Advanced Special Topics Courses (490′s), Fall 2013 + Spring 2014
Courses numbered in the 490′s are offered only once and focus on a specialized topic. Typically, 490′s are not appropriate for first-year students.
Descriptions of additional 490′s will be be posted as they become available.
The courses listed first are offered in Fall; 2013; scroll down for a listing of Spring, 2014, courses.
History 491: The History of Healing in Africa and the Diaspora. Professor Hardin. MWF 3:30-4:20.
An historical study of healing in the African continent and the African Diaspora. Students examine the concepts of the social basis of health and healing, public healing, and the figure of the public healer. Topics include indigenous medicine, colonial medical practices, postcolonial health care, and the HIV/AIDS epidemic.
INTDS 490: Italy: Past and Present, Pride and Shame. Professor David Miller. MWF 10-10:50.
An interdisciplinary exploration of Italy that probes traditions, contradictions, and crises across the sweep of Italian history.
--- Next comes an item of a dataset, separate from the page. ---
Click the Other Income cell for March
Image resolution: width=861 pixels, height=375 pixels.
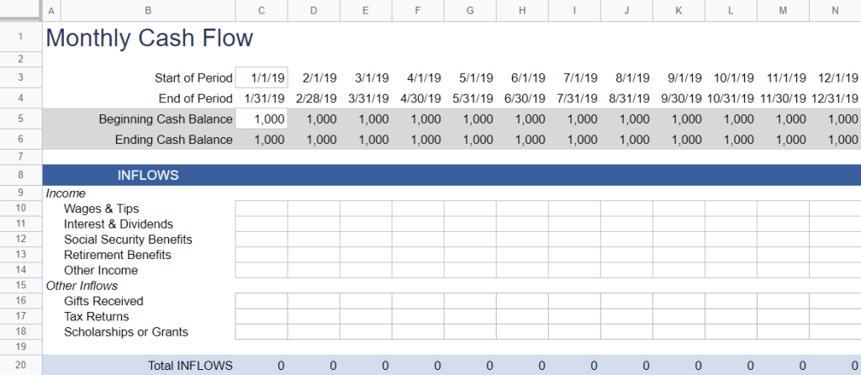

Students consider the classical heritage of Rome, including the Aeneid and historians of the Republic and Empire, and its influence on the early Renaissance as exemplified in Dante’s Inferno. We then examine key aspects of the Italian Renaissance, including art, economics, politics, and theatricality. We conclude by looking at recent Italian culture, including Fascism, post-war film, and Italy’s uneasy entry into the twenty-first century.
Note: this course is recommended, but not required, for students planning to take the subsequent EL seminar in Italy.
Women’s Studies 490: Women and Violence. Professor Barbara Shaw. TTh 9:30-10:45.
An exploration of how identity, socio-historical shifts, cultural production, and geo-political systems provide frameworks for understanding violence and women. Violence against and by women is accomplished through a wide range of socially institutionalized and individually perpetuated events and circumstances and takes place across socially constructed categories. Students examine theoretical frameworks, U.S. and transnational violence, how violence is represented in popular culture, and examples of how scholars, artists, and activists take action to create social change. Prerequisites: WOMST 100, and WOMST 200 or permission of the instructor.
SPRING, 2014, Advanced Special Topics Classes:
Math 490: Introduction to Computability Theory. Professor Lakins.
The study of sets and functions that an idealized computer (without restrictions of time or memory) can compute and the theoretical limits of computation. We study several approaches that formalize the notion of computability, and their equivalence, leading to the Church-Turing Thesis that these formalizations capture the intuitive notion of computability. Other topics include the halting problem and other undecidable problems, relative computability, and degrees of unsolvability. Prerequisite: Math 205.